### [Aim of the task]
Every line in the records below that holds the word "screenshot" is to be copied.

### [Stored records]
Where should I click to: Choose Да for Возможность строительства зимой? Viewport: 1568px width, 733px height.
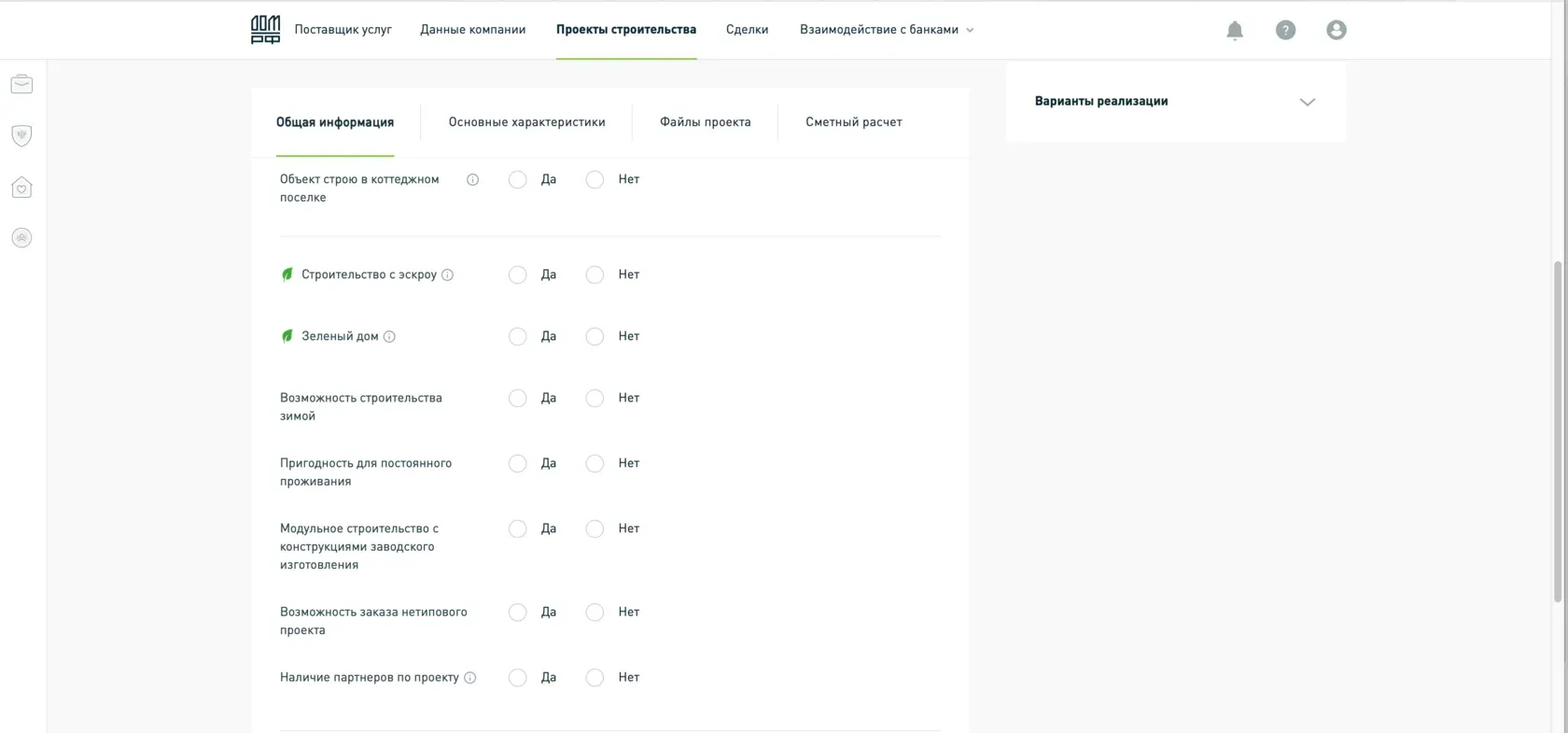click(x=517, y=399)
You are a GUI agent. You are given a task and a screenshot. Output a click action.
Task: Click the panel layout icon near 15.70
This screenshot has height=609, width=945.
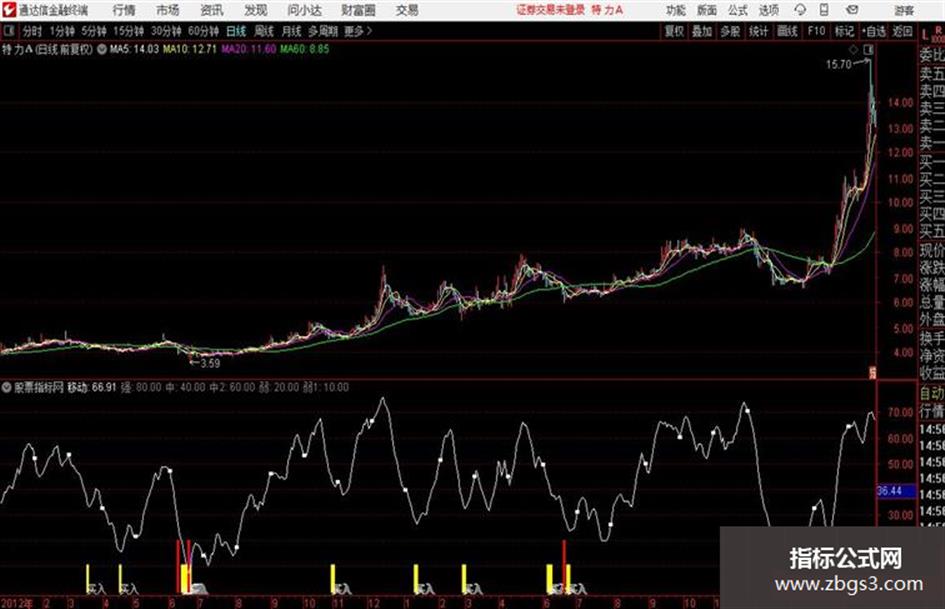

### [Exercise response]
You are a GUI agent. You are given a task and a screenshot. Output a click action.
This screenshot has height=609, width=945.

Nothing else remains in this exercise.